WHAT THE TASK REQUIRES: Your answer must be an exact retyping of the line containing "Click inside the large comment text area" and every line after it through the end of the records below, with no pictures and nothing else.
*** SUPPLIED ENTRIES Section Begins ***
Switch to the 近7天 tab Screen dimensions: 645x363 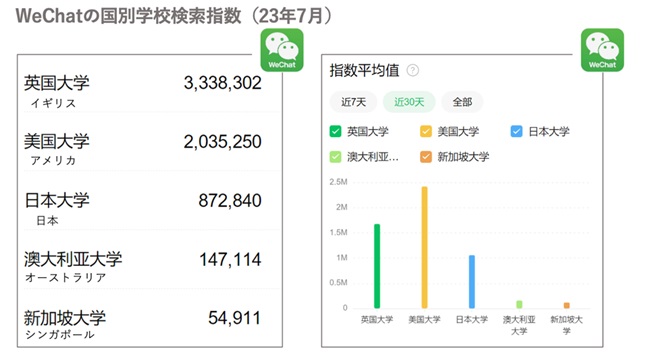pyautogui.click(x=353, y=102)
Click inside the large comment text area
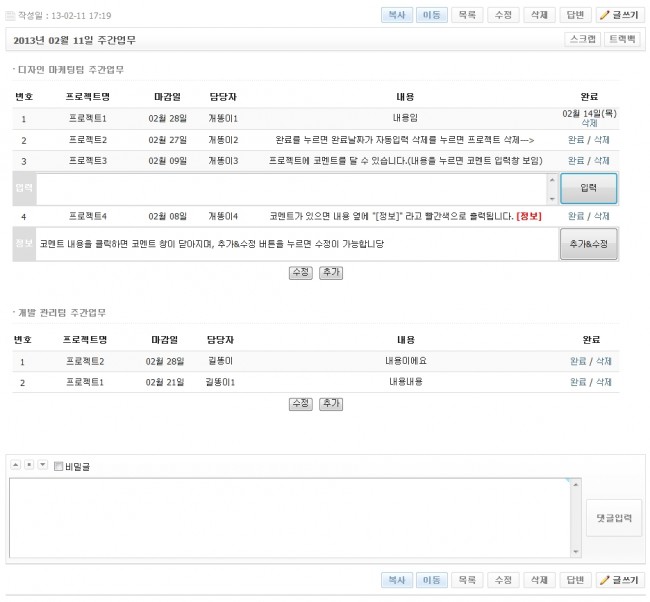The height and width of the screenshot is (602, 650). pos(290,518)
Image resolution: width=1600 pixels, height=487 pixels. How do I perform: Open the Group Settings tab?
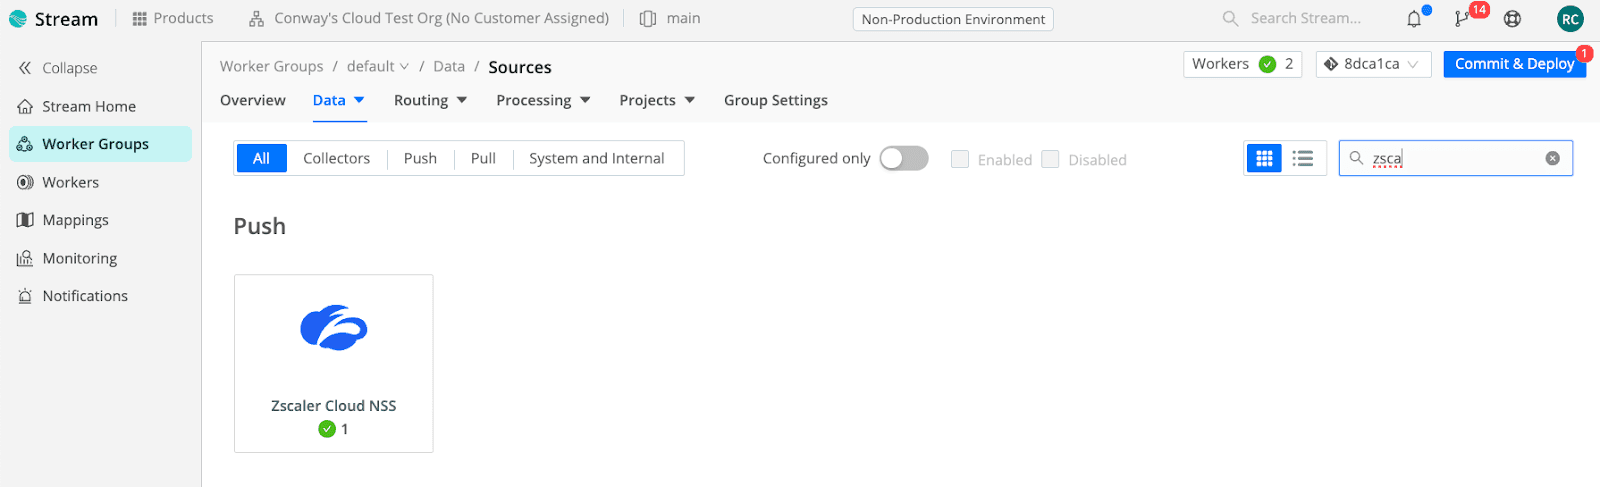[775, 100]
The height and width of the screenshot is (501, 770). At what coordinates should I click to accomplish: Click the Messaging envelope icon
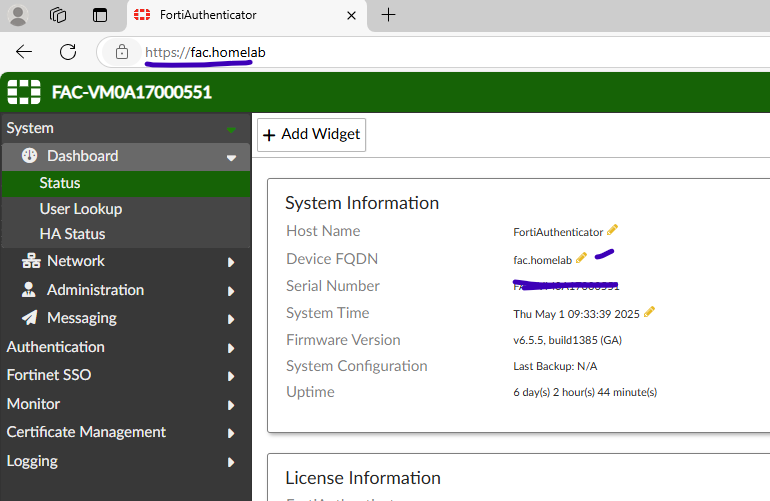click(29, 318)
*** SUPPLIED ENTRIES Section Ends ***
TASK OUTPUT:
Click inside the large comment text area
The height and width of the screenshot is (602, 650). pos(290,518)
Image resolution: width=1600 pixels, height=487 pixels. How do I perform: Open the Group Settings tab?
[775, 100]
The height and width of the screenshot is (501, 770). At what coordinates should I click to accomplish: Click the Messaging envelope icon
click(29, 318)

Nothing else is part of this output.